[[ Provided material open ]]

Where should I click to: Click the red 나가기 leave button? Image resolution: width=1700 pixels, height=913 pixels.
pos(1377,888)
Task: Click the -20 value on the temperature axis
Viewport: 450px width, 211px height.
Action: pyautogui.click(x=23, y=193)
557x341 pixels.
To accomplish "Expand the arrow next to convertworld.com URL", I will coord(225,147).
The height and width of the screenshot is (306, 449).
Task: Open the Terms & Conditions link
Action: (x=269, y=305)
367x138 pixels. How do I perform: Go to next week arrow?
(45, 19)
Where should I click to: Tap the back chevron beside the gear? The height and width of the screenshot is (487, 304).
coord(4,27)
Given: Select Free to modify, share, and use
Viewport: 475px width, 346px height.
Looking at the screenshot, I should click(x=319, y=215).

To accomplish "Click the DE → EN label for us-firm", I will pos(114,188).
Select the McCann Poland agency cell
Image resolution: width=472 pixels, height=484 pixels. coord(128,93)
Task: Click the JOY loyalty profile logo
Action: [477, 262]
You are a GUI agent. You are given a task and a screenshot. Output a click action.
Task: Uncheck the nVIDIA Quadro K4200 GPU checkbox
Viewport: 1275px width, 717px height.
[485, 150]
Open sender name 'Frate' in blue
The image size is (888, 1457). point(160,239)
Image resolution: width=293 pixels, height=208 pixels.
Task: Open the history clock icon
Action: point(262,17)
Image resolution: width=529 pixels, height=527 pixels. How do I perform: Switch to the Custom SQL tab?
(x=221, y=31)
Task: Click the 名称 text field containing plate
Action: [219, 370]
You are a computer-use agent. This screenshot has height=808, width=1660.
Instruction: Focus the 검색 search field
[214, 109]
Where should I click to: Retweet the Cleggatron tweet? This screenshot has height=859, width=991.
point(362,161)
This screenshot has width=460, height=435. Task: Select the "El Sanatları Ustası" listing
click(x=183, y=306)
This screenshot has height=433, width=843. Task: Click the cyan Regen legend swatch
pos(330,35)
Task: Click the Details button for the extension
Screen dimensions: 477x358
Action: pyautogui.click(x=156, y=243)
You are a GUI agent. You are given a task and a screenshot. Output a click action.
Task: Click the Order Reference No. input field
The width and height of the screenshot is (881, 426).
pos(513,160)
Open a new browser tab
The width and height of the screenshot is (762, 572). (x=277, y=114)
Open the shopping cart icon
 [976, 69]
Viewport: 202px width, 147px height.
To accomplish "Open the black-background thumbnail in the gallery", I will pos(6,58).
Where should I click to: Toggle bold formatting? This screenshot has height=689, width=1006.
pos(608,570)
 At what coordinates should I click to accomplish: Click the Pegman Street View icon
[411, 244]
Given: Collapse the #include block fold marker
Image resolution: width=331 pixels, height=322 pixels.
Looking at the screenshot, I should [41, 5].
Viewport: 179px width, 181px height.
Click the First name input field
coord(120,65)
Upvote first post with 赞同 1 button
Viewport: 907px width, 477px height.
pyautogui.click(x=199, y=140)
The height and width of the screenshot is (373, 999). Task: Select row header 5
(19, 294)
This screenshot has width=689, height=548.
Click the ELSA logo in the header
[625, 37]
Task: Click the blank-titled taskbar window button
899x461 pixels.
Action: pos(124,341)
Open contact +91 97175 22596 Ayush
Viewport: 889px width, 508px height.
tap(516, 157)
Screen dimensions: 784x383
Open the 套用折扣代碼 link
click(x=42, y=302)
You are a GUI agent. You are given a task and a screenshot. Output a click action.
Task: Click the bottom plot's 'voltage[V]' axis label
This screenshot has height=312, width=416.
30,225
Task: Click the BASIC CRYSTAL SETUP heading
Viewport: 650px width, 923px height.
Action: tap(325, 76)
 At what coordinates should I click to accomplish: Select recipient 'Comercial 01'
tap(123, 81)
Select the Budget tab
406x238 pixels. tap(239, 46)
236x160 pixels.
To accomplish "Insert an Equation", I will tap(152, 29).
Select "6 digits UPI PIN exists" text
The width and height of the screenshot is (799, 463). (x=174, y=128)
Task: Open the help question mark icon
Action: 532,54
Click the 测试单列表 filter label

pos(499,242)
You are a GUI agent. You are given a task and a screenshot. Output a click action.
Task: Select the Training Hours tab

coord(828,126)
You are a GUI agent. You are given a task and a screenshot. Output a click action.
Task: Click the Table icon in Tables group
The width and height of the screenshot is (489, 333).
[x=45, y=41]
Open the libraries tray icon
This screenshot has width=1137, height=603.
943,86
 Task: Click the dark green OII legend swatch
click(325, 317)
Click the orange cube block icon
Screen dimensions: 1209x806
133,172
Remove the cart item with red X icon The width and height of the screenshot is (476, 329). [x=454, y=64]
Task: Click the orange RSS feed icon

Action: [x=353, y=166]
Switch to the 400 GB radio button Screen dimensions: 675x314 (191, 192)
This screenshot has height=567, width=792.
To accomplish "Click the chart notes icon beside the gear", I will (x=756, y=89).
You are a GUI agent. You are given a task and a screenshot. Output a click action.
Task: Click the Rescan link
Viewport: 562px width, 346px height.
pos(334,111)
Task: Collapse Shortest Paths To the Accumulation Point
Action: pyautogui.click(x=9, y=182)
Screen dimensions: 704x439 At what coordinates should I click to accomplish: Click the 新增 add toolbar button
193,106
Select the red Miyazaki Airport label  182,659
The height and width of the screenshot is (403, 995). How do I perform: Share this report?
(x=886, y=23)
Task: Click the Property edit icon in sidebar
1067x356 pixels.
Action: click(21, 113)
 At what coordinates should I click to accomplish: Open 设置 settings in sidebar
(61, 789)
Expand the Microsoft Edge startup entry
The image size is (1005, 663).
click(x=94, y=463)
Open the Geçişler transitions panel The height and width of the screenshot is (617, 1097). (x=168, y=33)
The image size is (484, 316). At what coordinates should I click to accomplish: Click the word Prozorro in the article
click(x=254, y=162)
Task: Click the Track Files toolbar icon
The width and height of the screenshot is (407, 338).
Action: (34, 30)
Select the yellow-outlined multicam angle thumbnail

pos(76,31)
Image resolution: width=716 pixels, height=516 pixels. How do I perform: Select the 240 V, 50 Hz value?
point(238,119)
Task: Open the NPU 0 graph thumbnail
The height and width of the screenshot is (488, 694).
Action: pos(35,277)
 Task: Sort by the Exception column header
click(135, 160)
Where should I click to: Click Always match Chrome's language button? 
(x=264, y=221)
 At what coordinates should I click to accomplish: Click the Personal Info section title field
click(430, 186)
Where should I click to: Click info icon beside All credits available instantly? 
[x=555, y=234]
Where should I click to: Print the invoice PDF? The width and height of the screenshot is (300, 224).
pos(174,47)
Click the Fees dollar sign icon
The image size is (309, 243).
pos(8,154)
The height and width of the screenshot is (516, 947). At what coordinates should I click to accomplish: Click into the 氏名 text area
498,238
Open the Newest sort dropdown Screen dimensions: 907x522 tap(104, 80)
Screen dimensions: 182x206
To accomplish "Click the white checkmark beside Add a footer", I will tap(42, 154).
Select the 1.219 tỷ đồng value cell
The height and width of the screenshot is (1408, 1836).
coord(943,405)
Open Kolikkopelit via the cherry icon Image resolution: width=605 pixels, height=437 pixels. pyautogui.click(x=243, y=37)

[[ Provided material closed ]]

What is needed:
Each line above should be copied exactly, with no line missing.

Output for this task:
Where should I click to: Click the red 나가기 leave button? Image resolution: width=1700 pixels, height=913 pixels.
pos(1377,888)
Task: Click the -20 value on the temperature axis
Viewport: 450px width, 211px height.
Action: pyautogui.click(x=23, y=193)
557x341 pixels.
To accomplish "Expand the arrow next to convertworld.com URL", I will coord(225,147).
The height and width of the screenshot is (306, 449).
Task: Open the Terms & Conditions link
Action: (x=269, y=305)
367x138 pixels. How do I perform: Go to next week arrow?
(45, 19)
Where should I click to: Tap the back chevron beside the gear? The height and width of the screenshot is (487, 304).
coord(4,27)
Given: Select Free to modify, share, and use
Viewport: 475px width, 346px height.
Looking at the screenshot, I should click(x=319, y=215).

To accomplish "Click the DE → EN label for us-firm", I will pos(114,188).
Select the McCann Poland agency cell
Image resolution: width=472 pixels, height=484 pixels. coord(128,93)
Task: Click the JOY loyalty profile logo
Action: [477, 262]
You are a GUI agent. You are given a task and a screenshot. Output a click action.
Task: Uncheck the nVIDIA Quadro K4200 GPU checkbox
Viewport: 1275px width, 717px height.
[485, 150]
Open sender name 'Frate' in blue
The image size is (888, 1457). point(160,239)
Image resolution: width=293 pixels, height=208 pixels.
Task: Open the history clock icon
Action: point(262,17)
Image resolution: width=529 pixels, height=527 pixels. How do I perform: Switch to the Custom SQL tab?
(x=221, y=31)
Task: Click the 名称 text field containing plate
Action: [219, 370]
You are a computer-use agent. This screenshot has height=808, width=1660.
Instruction: Focus the 검색 search field
[214, 109]
Where should I click to: Retweet the Cleggatron tweet? This screenshot has height=859, width=991.
point(362,161)
This screenshot has width=460, height=435. Task: Select the "El Sanatları Ustası" listing
click(x=183, y=306)
This screenshot has height=433, width=843. Task: Click the cyan Regen legend swatch
pos(330,35)
Task: Click the Details button for the extension
Screen dimensions: 477x358
Action: pyautogui.click(x=156, y=243)
You are a GUI agent. You are given a task and a screenshot. Output a click action.
Task: Click the Order Reference No. input field
The width and height of the screenshot is (881, 426).
pos(513,160)
Open a new browser tab
The width and height of the screenshot is (762, 572). (x=277, y=114)
Open the shopping cart icon
 [976, 69]
Viewport: 202px width, 147px height.
To accomplish "Open the black-background thumbnail in the gallery", I will pos(6,58).
Where should I click to: Toggle bold formatting? This screenshot has height=689, width=1006.
pos(608,570)
 At what coordinates should I click to accomplish: Click the Pegman Street View icon
[411, 244]
Given: Collapse the #include block fold marker
Image resolution: width=331 pixels, height=322 pixels.
Looking at the screenshot, I should [41, 5].
Viewport: 179px width, 181px height.
Click the First name input field
coord(120,65)
Upvote first post with 赞同 1 button
Viewport: 907px width, 477px height.
pyautogui.click(x=199, y=140)
The height and width of the screenshot is (373, 999). Task: Select row header 5
(19, 294)
This screenshot has width=689, height=548.
Click the ELSA logo in the header
[625, 37]
Task: Click the blank-titled taskbar window button
899x461 pixels.
Action: pos(124,341)
Open contact +91 97175 22596 Ayush
Viewport: 889px width, 508px height.
tap(516, 157)
Screen dimensions: 784x383
Open the 套用折扣代碼 link
click(x=42, y=302)
You are a GUI agent. You are given a task and a screenshot. Output a click action.
Task: Click the bottom plot's 'voltage[V]' axis label
This screenshot has height=312, width=416.
30,225
Task: Click the BASIC CRYSTAL SETUP heading
Viewport: 650px width, 923px height.
Action: tap(325, 76)
 At what coordinates should I click to accomplish: Select recipient 'Comercial 01'
tap(123, 81)
Select the Budget tab
406x238 pixels. tap(239, 46)
236x160 pixels.
To accomplish "Insert an Equation", I will tap(152, 29).
Select "6 digits UPI PIN exists" text
The width and height of the screenshot is (799, 463). (x=174, y=128)
Task: Open the help question mark icon
Action: 532,54
Click the 测试单列表 filter label

pos(499,242)
You are a GUI agent. You are given a task and a screenshot. Output a click action.
Task: Select the Training Hours tab

coord(828,126)
You are a GUI agent. You are given a task and a screenshot. Output a click action.
Task: Click the Table icon in Tables group
The width and height of the screenshot is (489, 333).
[x=45, y=41]
Open the libraries tray icon
This screenshot has width=1137, height=603.
943,86
 Task: Click the dark green OII legend swatch
click(325, 317)
Click the orange cube block icon
Screen dimensions: 1209x806
133,172
Remove the cart item with red X icon The width and height of the screenshot is (476, 329). [x=454, y=64]
Task: Click the orange RSS feed icon

Action: [x=353, y=166]
Switch to the 400 GB radio button Screen dimensions: 675x314 (191, 192)
This screenshot has height=567, width=792.
To accomplish "Click the chart notes icon beside the gear", I will (x=756, y=89).
You are a GUI agent. You are given a task and a screenshot. Output a click action.
Task: Click the Rescan link
Viewport: 562px width, 346px height.
pos(334,111)
Task: Collapse Shortest Paths To the Accumulation Point
Action: pyautogui.click(x=9, y=182)
Screen dimensions: 704x439 At what coordinates should I click to accomplish: Click the 新增 add toolbar button
193,106
Select the red Miyazaki Airport label  182,659
The height and width of the screenshot is (403, 995). How do I perform: Share this report?
(x=886, y=23)
Task: Click the Property edit icon in sidebar
1067x356 pixels.
Action: click(21, 113)
 At what coordinates should I click to accomplish: Open 设置 settings in sidebar
(61, 789)
Expand the Microsoft Edge startup entry
The image size is (1005, 663).
click(x=94, y=463)
Open the Geçişler transitions panel The height and width of the screenshot is (617, 1097). (x=168, y=33)
The image size is (484, 316). At what coordinates should I click to accomplish: Click the word Prozorro in the article
click(x=254, y=162)
Task: Click the Track Files toolbar icon
The width and height of the screenshot is (407, 338).
Action: (34, 30)
Select the yellow-outlined multicam angle thumbnail

pos(76,31)
Image resolution: width=716 pixels, height=516 pixels. How do I perform: Select the 240 V, 50 Hz value?
point(238,119)
Task: Open the NPU 0 graph thumbnail
The height and width of the screenshot is (488, 694).
Action: pos(35,277)
 Task: Sort by the Exception column header
click(135, 160)
Where should I click to: Click Always match Chrome's language button? 
(x=264, y=221)
 At what coordinates should I click to accomplish: Click the Personal Info section title field
click(430, 186)
Where should I click to: Click info icon beside All credits available instantly? 
[x=555, y=234]
Where should I click to: Print the invoice PDF? The width and height of the screenshot is (300, 224).
pos(174,47)
Click the Fees dollar sign icon
The image size is (309, 243).
pos(8,154)
The height and width of the screenshot is (516, 947). At what coordinates should I click to accomplish: Click into the 氏名 text area
498,238
Open the Newest sort dropdown Screen dimensions: 907x522 tap(104, 80)
Screen dimensions: 182x206
To accomplish "Click the white checkmark beside Add a footer", I will tap(42, 154).
Select the 1.219 tỷ đồng value cell
The height and width of the screenshot is (1408, 1836).
coord(943,405)
Open Kolikkopelit via the cherry icon Image resolution: width=605 pixels, height=437 pixels. pyautogui.click(x=243, y=37)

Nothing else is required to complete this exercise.